Participantes de videoconferência promovida pela Comissão de Legislação Participativa da Câmara dos Deputados criticaram, nesta sexta-feira (11), a realização da Copa América no Brasil. A avaliação de um médico, uma pesquisadora e representantes dos estudantes e das torcidas é que o evento pode prolongar e agravar a pandemia de Covid-19 no País.
O torneio continental está previsto para ocorrer de 13 de junho a 10 de julho, após as desistências de Colômbia (por questões políticas) e Argentina (devido ao agravamento da crise sanitária) sediarem o evento. No Brasil, os jogos ocorrerão no Rio de Janeiro, em Cuiabá, em Goiânia e em Brasília.
O deputado Rogério Correia (PT-MG), que sugeriu a audiência, observou que o País está perto de atingir as 500 mil mortes por Covid-19 e lamentou a realização do evento. “Pelo que sei, hospitais ainda andam cheios. Há riscos de uma terceira onda, de novas cepas”, afirmou o parlamentar.
O médico e membro do comitê de enfrentamento da Covid-19 da prefeitura de Belo Horizonte, Unaí Tupinambás, classificou a Copa América como “um evento desnecessário”.
“Estabilizamos num patamar de mortes muito alto. É inaceitável ter 1,7 mil mortes, numa média móvel, por dia no Brasil”, observou Tupinambás. “Essa sinalização que é feita mostra o para a população ‘olha, a pandemia acabou’, mostrando realmente um descaso muito grande com todas as vítimas de Covid no Brasil inteiro.”
Segundo pesquisa do PoderData, mais da metade da população brasileira (55%) é contra a realização do campeonato no País.
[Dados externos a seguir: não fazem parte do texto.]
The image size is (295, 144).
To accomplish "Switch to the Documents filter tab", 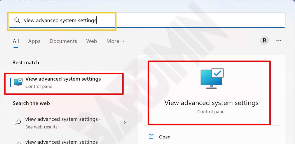I will pyautogui.click(x=63, y=41).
O caso, que foi parar na Justiça, recebeu aval do Supremo Tribunal Federal para acontecer.
Protocolos
O governo defende a realização do torneio e sustenta que os jogos não terão público e serão adotados protocolos sanitários.
Presente à videoconferência, o coordenador operacional da Copa América, André Pedrinelli, disse que, das dez equipes que virão ao Brasil, oito já estão vacinadas. Ele também destacou cuidados que serão tomados, como a testagem das delegações a cada 48 horas; o isolamento de atletas e comissões técnicas nos hotéis das cidades-sede, sendo liberada a saída apenas para treinos, jogos ou questão de saúde; e a contratação de um seguro médico internacional.
“Não haverá conflito com a rede pública de hospitais. Temos dois hospitais credenciados em cada cidade-sede. Temos uma boa cobertura médica preparada. Além de ter um oficial médico específico em cada sede, nós criamos a figura do oficial médico de Covid, que estará voltado para todas essas relações: higienização do estádio, conferência do pessoal que trabalha, checagem dos exames”, listou Pedrinelli.
Na avaliação da pesquisadora aposentada da Fiocruz Cláudia Travassos, porém, a contratação de seguro de saúde para os participantes da competição pouco ameniza os perigos do campeonato. “Os leitos existentes são os leitos existentes. As pessoas com seguro de saúde, o que elas vão conseguir é passar na frente.”
Fora dos estádios
Para o presidente da Associação Nacional das Torcidas Organizadas do Brasil (Anatorg), Alex Minduín, o problema é outro e está longe dos estádios.
“Lidar com futebol é lidar com a paixão desenfreada de um dos esportes mais apaixonantes do planeta. No Brasil, não seria diferente. Em uma Copa América, em que você tem astros internacionais chegando ao território nacional, é evidente que essa paixão aflora cada vez mais. Um torcedor quer ver de fato os jogadores que atuam sobretudo no cenário europeu aqui no nosso território”, disse Minduín.
Por sua vez, o vice-presidente regional Sudeste da União Nacional dos Estudantes (UNE), Diego Carlos Ferreira, observou que, em diversas cidades, os bares serão aglutinadores de torcedores. Ele chamou a atenção para o fato de que o número atual de mortes por Covid-19 no Brasil equivale a dez estádios lotados.
Ausência do governo
Rogério Correia criticou a ausência, no debate, de representantes do Ministério da Cidadania, apesar de terem sido convidados. A pasta alegou que o prazo para atender à demanda era curto.
“Ficamos sem nenhum representante do governo. Talvez isso esteja em sintonia com o que o presidente Jair Bolsonaro disse, que não está nem aí”, disse o parlamentar. “O governo perde a oportunidade de dizer ao povo brasileiro o porquê da Copa América no Brasil.”